- Data for review

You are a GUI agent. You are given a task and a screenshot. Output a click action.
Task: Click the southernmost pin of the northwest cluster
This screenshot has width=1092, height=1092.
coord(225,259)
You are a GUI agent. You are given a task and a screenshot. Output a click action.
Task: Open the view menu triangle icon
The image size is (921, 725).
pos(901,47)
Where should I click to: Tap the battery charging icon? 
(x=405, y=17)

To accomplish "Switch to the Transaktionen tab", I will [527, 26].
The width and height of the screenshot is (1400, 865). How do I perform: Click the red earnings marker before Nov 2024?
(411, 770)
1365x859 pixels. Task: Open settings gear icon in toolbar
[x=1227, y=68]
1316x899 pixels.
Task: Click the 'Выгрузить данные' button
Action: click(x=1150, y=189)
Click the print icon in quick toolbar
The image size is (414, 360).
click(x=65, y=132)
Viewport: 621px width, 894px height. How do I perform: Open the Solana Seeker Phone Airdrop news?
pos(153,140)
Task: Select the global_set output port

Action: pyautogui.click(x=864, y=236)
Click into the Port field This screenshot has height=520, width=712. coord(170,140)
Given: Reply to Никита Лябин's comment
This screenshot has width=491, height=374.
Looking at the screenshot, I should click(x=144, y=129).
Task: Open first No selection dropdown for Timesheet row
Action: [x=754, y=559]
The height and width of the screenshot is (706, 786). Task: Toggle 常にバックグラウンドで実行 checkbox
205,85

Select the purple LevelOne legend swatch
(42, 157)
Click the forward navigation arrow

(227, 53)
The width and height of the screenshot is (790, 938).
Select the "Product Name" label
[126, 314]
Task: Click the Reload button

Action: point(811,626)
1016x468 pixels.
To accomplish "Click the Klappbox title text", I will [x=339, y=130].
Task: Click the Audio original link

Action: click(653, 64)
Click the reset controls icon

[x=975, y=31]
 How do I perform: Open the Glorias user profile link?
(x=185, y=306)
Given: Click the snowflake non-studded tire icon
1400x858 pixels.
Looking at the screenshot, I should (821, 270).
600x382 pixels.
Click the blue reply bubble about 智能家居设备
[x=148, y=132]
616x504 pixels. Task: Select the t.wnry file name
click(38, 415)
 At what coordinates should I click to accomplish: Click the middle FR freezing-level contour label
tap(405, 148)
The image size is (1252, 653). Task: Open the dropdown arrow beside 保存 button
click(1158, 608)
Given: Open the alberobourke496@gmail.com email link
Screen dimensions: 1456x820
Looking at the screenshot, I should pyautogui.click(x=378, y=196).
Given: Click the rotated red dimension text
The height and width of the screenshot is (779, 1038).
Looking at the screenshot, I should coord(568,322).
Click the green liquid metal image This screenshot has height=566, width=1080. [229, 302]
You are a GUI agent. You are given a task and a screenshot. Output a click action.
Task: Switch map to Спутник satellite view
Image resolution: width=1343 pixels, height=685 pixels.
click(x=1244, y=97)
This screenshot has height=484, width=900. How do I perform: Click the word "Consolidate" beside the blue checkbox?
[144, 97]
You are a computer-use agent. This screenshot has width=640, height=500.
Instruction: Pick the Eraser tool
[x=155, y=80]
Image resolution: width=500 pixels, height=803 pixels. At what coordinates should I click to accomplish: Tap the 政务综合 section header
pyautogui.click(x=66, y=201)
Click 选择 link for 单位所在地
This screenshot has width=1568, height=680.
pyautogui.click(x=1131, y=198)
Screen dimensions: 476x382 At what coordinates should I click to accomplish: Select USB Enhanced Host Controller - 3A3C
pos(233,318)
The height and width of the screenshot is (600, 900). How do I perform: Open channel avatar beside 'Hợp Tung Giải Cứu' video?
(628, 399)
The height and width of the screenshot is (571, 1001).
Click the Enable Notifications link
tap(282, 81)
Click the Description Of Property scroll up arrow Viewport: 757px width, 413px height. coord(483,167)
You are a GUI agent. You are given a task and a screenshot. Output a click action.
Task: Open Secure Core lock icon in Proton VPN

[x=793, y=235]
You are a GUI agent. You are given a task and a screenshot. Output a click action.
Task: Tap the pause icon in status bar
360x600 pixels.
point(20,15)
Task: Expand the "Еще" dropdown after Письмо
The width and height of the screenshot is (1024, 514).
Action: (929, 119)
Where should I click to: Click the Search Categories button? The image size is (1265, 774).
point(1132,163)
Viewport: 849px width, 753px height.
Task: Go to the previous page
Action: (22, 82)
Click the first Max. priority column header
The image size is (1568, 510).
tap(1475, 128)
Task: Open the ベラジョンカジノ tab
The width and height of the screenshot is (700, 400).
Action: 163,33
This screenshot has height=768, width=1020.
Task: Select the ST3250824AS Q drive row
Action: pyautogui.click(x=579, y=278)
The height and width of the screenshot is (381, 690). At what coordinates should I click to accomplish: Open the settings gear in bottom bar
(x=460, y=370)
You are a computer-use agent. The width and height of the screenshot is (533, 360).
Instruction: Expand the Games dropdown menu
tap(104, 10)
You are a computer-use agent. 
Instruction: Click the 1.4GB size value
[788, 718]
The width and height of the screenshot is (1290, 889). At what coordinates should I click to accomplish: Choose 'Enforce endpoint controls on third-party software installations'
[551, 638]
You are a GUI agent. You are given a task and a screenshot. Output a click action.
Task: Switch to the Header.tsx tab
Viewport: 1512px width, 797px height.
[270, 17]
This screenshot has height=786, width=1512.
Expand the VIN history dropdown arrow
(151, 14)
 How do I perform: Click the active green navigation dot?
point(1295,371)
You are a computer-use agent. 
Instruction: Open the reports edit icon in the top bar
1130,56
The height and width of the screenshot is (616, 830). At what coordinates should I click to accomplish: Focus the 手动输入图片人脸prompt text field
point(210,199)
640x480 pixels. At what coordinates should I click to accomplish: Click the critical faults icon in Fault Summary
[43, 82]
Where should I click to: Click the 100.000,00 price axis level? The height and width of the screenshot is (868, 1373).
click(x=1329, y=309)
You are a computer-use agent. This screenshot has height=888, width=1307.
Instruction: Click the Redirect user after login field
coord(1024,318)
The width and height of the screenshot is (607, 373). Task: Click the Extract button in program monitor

- Exercise description
Keeping every word as it is, repeat all of the records.

- Task response
You are a GUI agent. You are given a task and a screenshot. Output a click action.
Task: Click the southernmost pin of the northwest cluster
This screenshot has width=1092, height=1092.
coord(225,259)
You are a GUI agent. You are given a task and a screenshot. Output a click action.
Task: Open the view menu triangle icon
The image size is (921, 725).
pos(901,47)
Where should I click to: Tap the battery charging icon? 
(x=405, y=17)

To accomplish "Switch to the Transaktionen tab", I will [527, 26].
The width and height of the screenshot is (1400, 865). How do I perform: Click the red earnings marker before Nov 2024?
(411, 770)
1365x859 pixels. Task: Open settings gear icon in toolbar
[x=1227, y=68]
1316x899 pixels.
Task: Click the 'Выгрузить данные' button
Action: click(x=1150, y=189)
Click the print icon in quick toolbar
The image size is (414, 360).
click(x=65, y=132)
Viewport: 621px width, 894px height. How do I perform: Open the Solana Seeker Phone Airdrop news?
pos(153,140)
Task: Select the global_set output port

Action: pyautogui.click(x=864, y=236)
Click into the Port field This screenshot has height=520, width=712. coord(170,140)
Given: Reply to Никита Лябин's comment
This screenshot has width=491, height=374.
Looking at the screenshot, I should click(x=144, y=129).
Task: Open first No selection dropdown for Timesheet row
Action: [x=754, y=559]
The height and width of the screenshot is (706, 786). Task: Toggle 常にバックグラウンドで実行 checkbox
205,85

Select the purple LevelOne legend swatch
(42, 157)
Click the forward navigation arrow

(227, 53)
The width and height of the screenshot is (790, 938).
Select the "Product Name" label
[126, 314]
Task: Click the Reload button

Action: point(811,626)
1016x468 pixels.
To accomplish "Click the Klappbox title text", I will [x=339, y=130].
Task: Click the Audio original link

Action: click(653, 64)
Click the reset controls icon

[x=975, y=31]
 How do I perform: Open the Glorias user profile link?
(x=185, y=306)
Given: Click the snowflake non-studded tire icon
1400x858 pixels.
Looking at the screenshot, I should (821, 270).
600x382 pixels.
Click the blue reply bubble about 智能家居设备
[x=148, y=132]
616x504 pixels. Task: Select the t.wnry file name
click(38, 415)
 At what coordinates should I click to accomplish: Click the middle FR freezing-level contour label
tap(405, 148)
The image size is (1252, 653). Task: Open the dropdown arrow beside 保存 button
click(1158, 608)
Given: Open the alberobourke496@gmail.com email link
Screen dimensions: 1456x820
Looking at the screenshot, I should pyautogui.click(x=378, y=196).
Given: Click the rotated red dimension text
The height and width of the screenshot is (779, 1038).
Looking at the screenshot, I should coord(568,322).
Click the green liquid metal image This screenshot has height=566, width=1080. [229, 302]
You are a GUI agent. You are given a task and a screenshot. Output a click action.
Task: Switch map to Спутник satellite view
Image resolution: width=1343 pixels, height=685 pixels.
click(x=1244, y=97)
This screenshot has height=484, width=900. How do I perform: Click the word "Consolidate" beside the blue checkbox?
[144, 97]
You are a computer-use agent. This screenshot has width=640, height=500.
Instruction: Pick the Eraser tool
[x=155, y=80]
Image resolution: width=500 pixels, height=803 pixels. At what coordinates should I click to accomplish: Tap the 政务综合 section header
pyautogui.click(x=66, y=201)
Click 选择 link for 单位所在地
This screenshot has width=1568, height=680.
pyautogui.click(x=1131, y=198)
Screen dimensions: 476x382 At what coordinates should I click to accomplish: Select USB Enhanced Host Controller - 3A3C
pos(233,318)
The height and width of the screenshot is (600, 900). How do I perform: Open channel avatar beside 'Hợp Tung Giải Cứu' video?
(628, 399)
The height and width of the screenshot is (571, 1001).
Click the Enable Notifications link
tap(282, 81)
Click the Description Of Property scroll up arrow Viewport: 757px width, 413px height. coord(483,167)
You are a GUI agent. You are given a task and a screenshot. Output a click action.
Task: Open Secure Core lock icon in Proton VPN

[x=793, y=235]
You are a GUI agent. You are given a task and a screenshot. Output a click action.
Task: Tap the pause icon in status bar
360x600 pixels.
point(20,15)
Task: Expand the "Еще" dropdown after Письмо
The width and height of the screenshot is (1024, 514).
Action: (929, 119)
Where should I click to: Click the Search Categories button? The image size is (1265, 774).
point(1132,163)
Viewport: 849px width, 753px height.
Task: Go to the previous page
Action: (22, 82)
Click the first Max. priority column header
The image size is (1568, 510).
tap(1475, 128)
Task: Open the ベラジョンカジノ tab
The width and height of the screenshot is (700, 400).
Action: 163,33
This screenshot has height=768, width=1020.
Task: Select the ST3250824AS Q drive row
Action: pyautogui.click(x=579, y=278)
The height and width of the screenshot is (381, 690). At what coordinates should I click to accomplish: Open the settings gear in bottom bar
(x=460, y=370)
You are a computer-use agent. The width and height of the screenshot is (533, 360).
Instruction: Expand the Games dropdown menu
tap(104, 10)
You are a computer-use agent. 
Instruction: Click the 1.4GB size value
[788, 718]
The width and height of the screenshot is (1290, 889). At what coordinates should I click to accomplish: Choose 'Enforce endpoint controls on third-party software installations'
[551, 638]
You are a GUI agent. You are given a task and a screenshot. Output a click action.
Task: Switch to the Header.tsx tab
Viewport: 1512px width, 797px height.
[270, 17]
This screenshot has height=786, width=1512.
Expand the VIN history dropdown arrow
(151, 14)
 How do I perform: Click the active green navigation dot?
point(1295,371)
You are a computer-use agent. 
Instruction: Open the reports edit icon in the top bar
1130,56
The height and width of the screenshot is (616, 830). At what coordinates should I click to accomplish: Focus the 手动输入图片人脸prompt text field
point(210,199)
640x480 pixels. At what coordinates should I click to accomplish: Click the critical faults icon in Fault Summary
[43, 82]
Where should I click to: Click the 100.000,00 price axis level? The height and width of the screenshot is (868, 1373).
click(x=1329, y=309)
You are a computer-use agent. This screenshot has height=888, width=1307.
Instruction: Click the Redirect user after login field
coord(1024,318)
The width and height of the screenshot is (607, 373). Task: Click the Extract button in program monitor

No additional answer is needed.